それぞれに抱えるものがある若い2人の恋から、長い時間を経た2人の変わらない愛まで思う存分に味わうことのできる一冊ですよ!
<あらすじ>
ある夜、新聞社勤めの冬梧が証明写真を撮っていたボックスに見知らぬ青年が闖入、身も世もなく泣き出してしまう。お詫びをと連絡してきた製薬会社勤務の望と交流を重ね、冬梧はデートめいて心地いい時間に戸惑う。やがて懇願される形で体をつなげ、すでに惹かれていたのだと観念した冬梧だが、望はその日から「もう会えない」人になっていた――。
「こんなクズに泣けるわけない!」からの大号泣...不幸受必読の書!
「泣ける」特集じゃなくて、「クズ」特集じゃないの?読み始めてそう感じる方、いらっしゃるかと思います。しかし!!読了後には切なさで胸がはちきれそうになること間違いなし!主人公・志上(受)は女性にもお金にもだらしないクズホストなんですが、どんどんいじらしくなっていくんです。お風呂どころか自慰まで保高(攻・研修医)に手伝わせていた傍若無人な志上が......!会うたびに料理を振る舞ったり、電車で寝過ごしたフリをしてまで保高に会いに行ったり......驚きの変貌ぶりです。自らの愛は知っても、相手の愛は信じ切れない――発する言葉とはかけ離れた場所にある志上の思いに胸が締め付けられました。とうとうと語られるモノローグで涙が止まらなくなるのは小説ならではです。一方の保高は、懐の広さ海クラスの忍耐&奉仕っぷり!何でもない日に似合うと思った服をプレゼント......恋心を自覚していないうちから志上のことが好きで好きで仕方ないんですよね。序盤と終盤の志上のギャップにハマること請け合いです!クズっぷりに呆れていたら、いつの間にか泣いている......そんな不思議な作品でした!
<あらすじ>
病院で目覚めた志上里利は、自分が中学時代の同級生・保高慎二の乗る車に撥ねられたのだと知る――十年ぶりに再会した保高は、その病院の研修医だった。利き腕を怪我して不自由なところを、保高の部屋に招かれ甲斐甲斐しく世話を焼かれる志上。保高のことが気になりながらもつい反発してしまうが……。

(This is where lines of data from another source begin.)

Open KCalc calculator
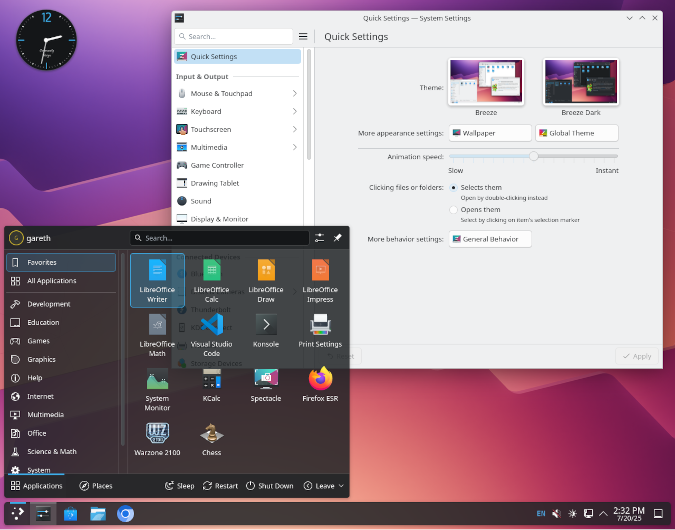This screenshot has height=530, width=675. coord(211,388)

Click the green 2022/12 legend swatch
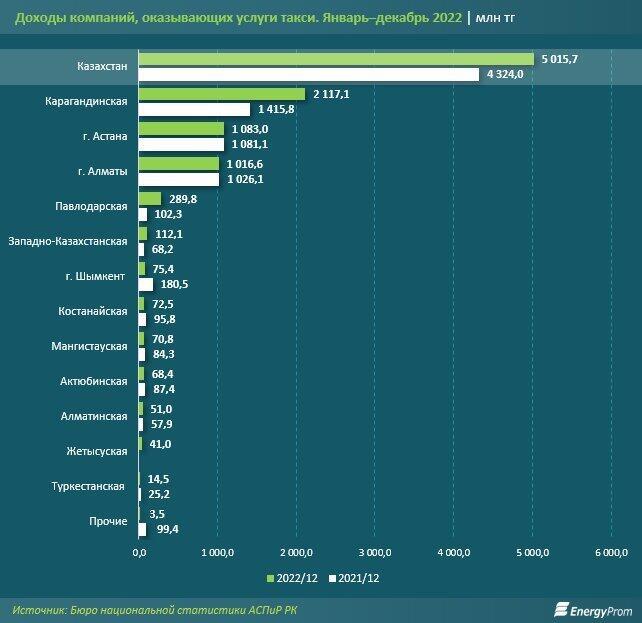(271, 579)
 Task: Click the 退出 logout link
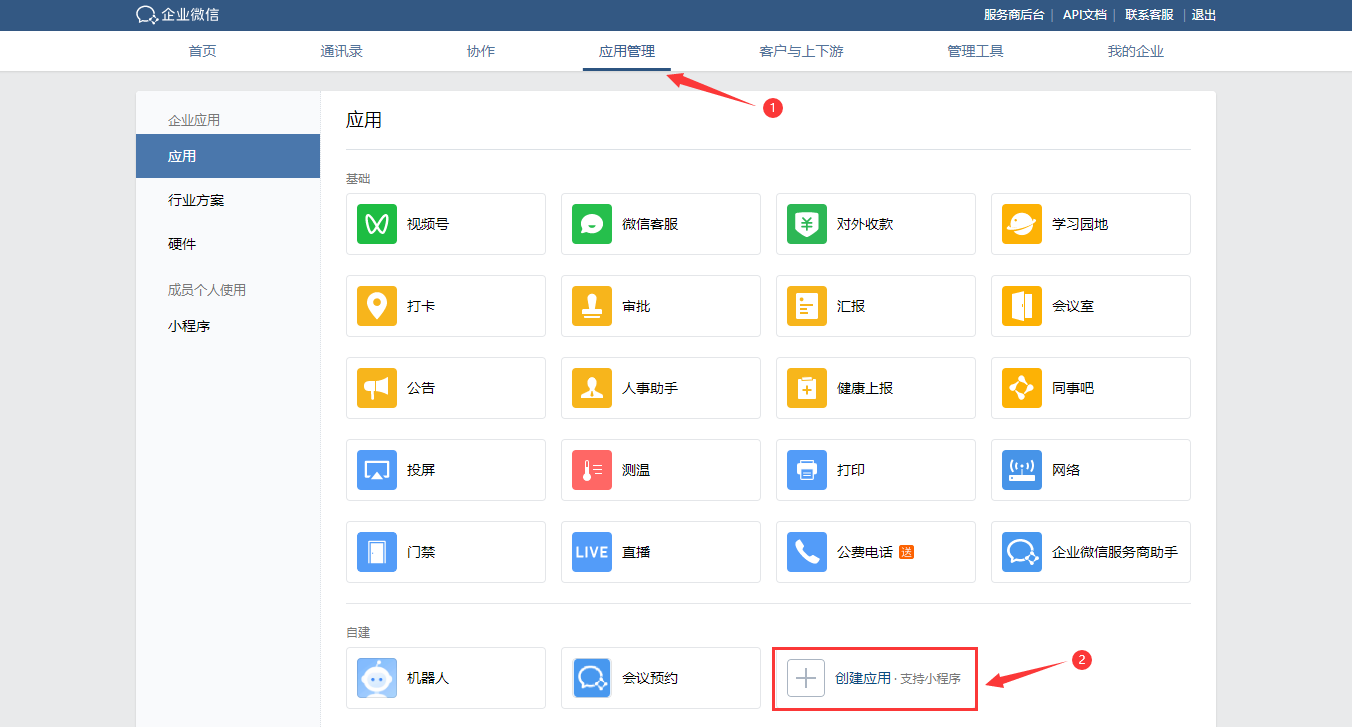click(x=1204, y=15)
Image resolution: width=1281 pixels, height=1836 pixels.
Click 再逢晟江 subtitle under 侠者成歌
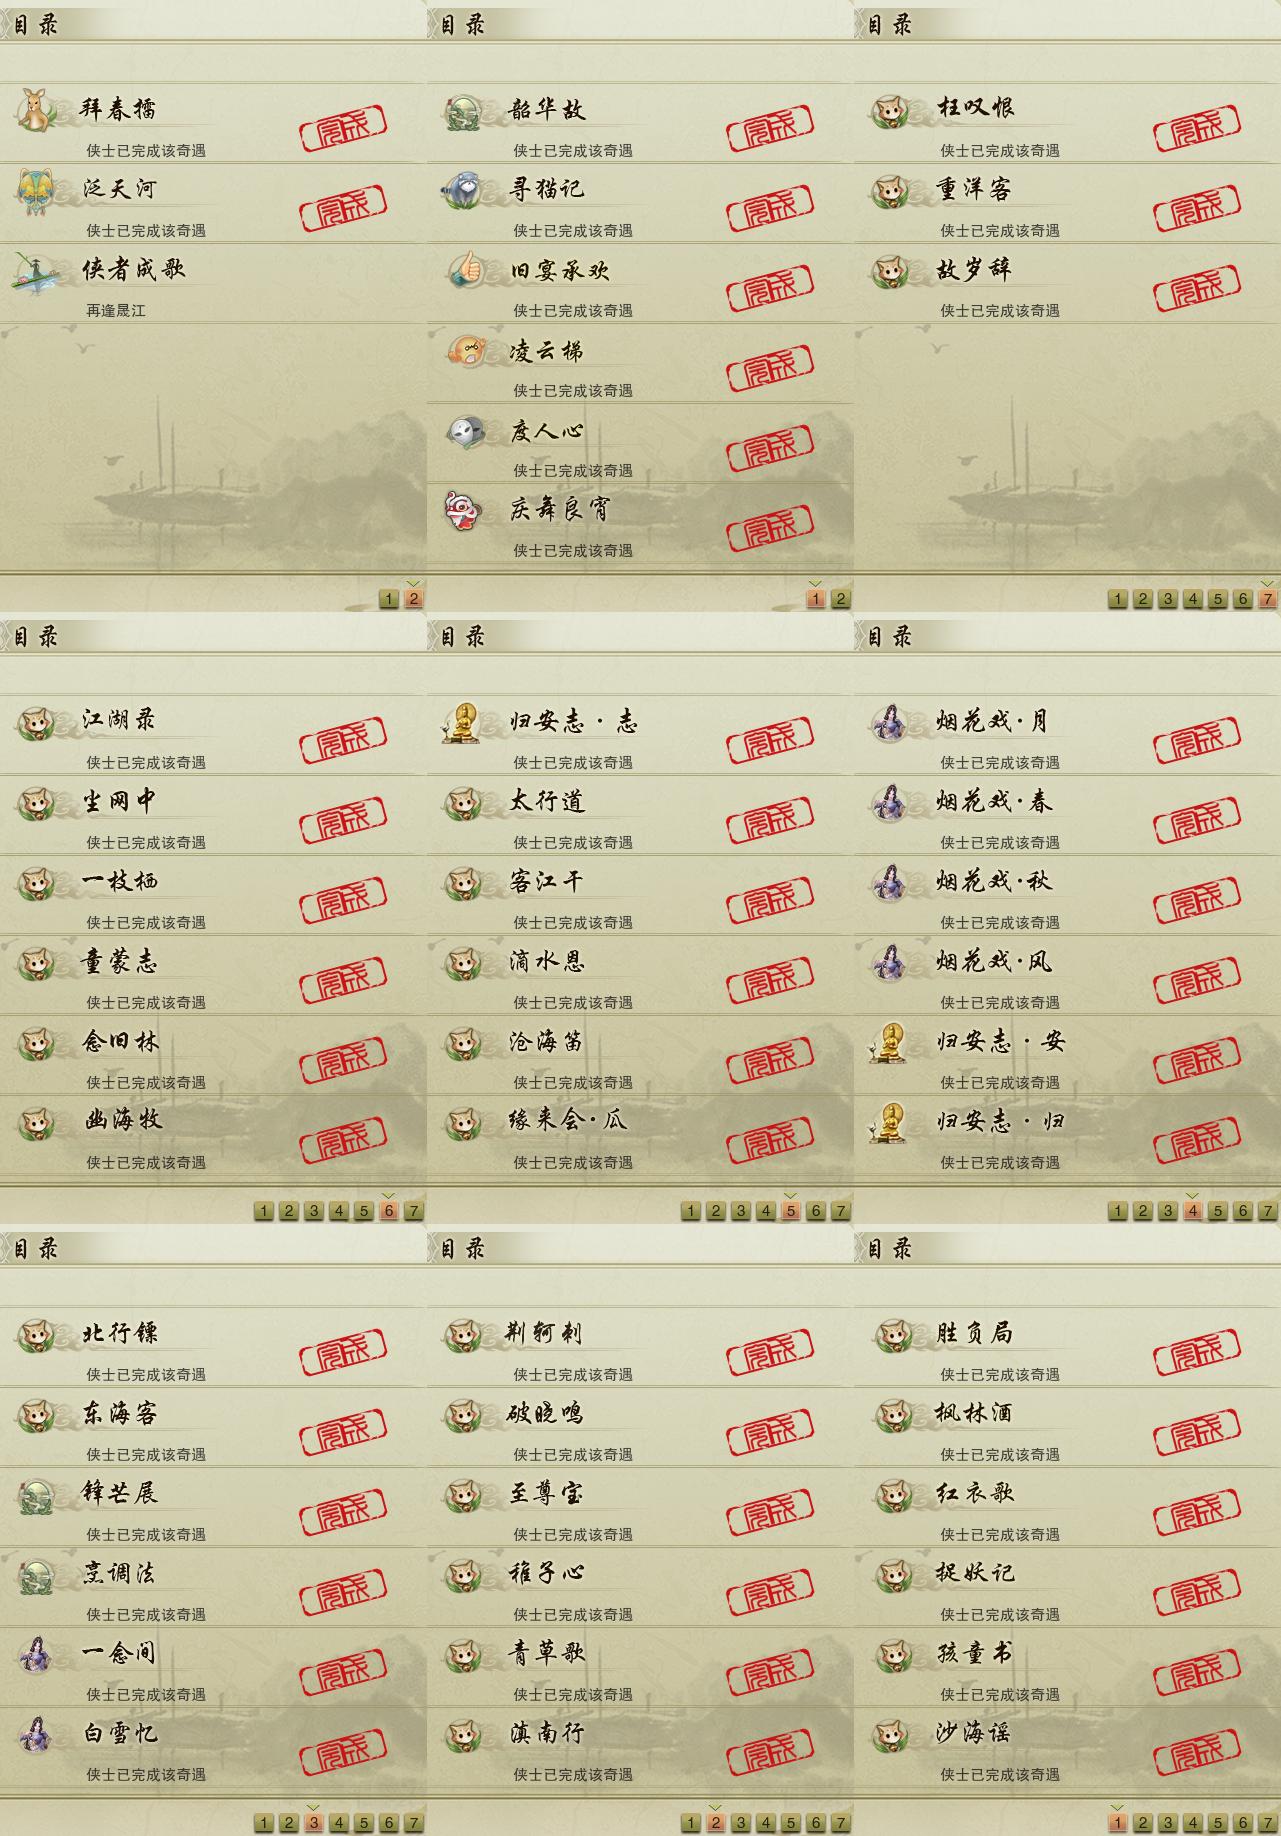[x=116, y=311]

健気受、すれ違い...王道だらけのオメガバースメロドラマ
王道展開が好きなくせに、なぜか反抗心があったスタッ腐。「泣くもんか~!」と思いながら最後にはボロボロ泣きました。だって受・優杏がとっても健気で頑張り屋さんなんですもの......!Ωでも、得意なお菓子作りでいつか独り立ちしてみたい、という夢を抱いていた優杏。しかしそれは、Ωが子作りの道具と考えられている学院のなかでは異端な考え方でした。そんな彼は、やがて貴族のα・キースと強烈な恋に堕ちていきます。それから様々な試練が襲いますが、どんなときも優しく、芯を持って生きていく優杏に惚れ惚れするはずです。キースと惹かれ合いながらもすれ違ってしまう様子に「どうか優杏を幸せにしてあげてええ~!」と思わず叫びたくなりました(笑)波乱たっぷりの展開に胸を締め付けられつつ迎えたラストシーン......これはもう感極まってしまうのも仕方ありません!そしてもちろんオメガバースとあってエロもたっぷり楽しめることをお約束いたします♡
<あらすじ>
運命でなくていい、お前が欲しい
密かに想いを寄せるキースと正体を明かさず一夜を過ごした優杏。四年後、優杏の前にキースが現れ……。オメガバース・シークレットベビー
子作り専用オメガを育てる学院の生徒・優杏は、自由に生きたいという願いを理解してくれた貴族でアルファのキースを密かに慕っていた。発情期の夜、運命のつがいとして彼と結ばれるが、規則を破ったことで彼が狙われることに。愛する人を守るため黙って姿を消す優杏。しかしその身には彼の子が。四年後、ひっそり子育てする優杏を探し当てたキースは自身が子の父親だと知らず、裏切られたと勘違いしたまま執着してきて――。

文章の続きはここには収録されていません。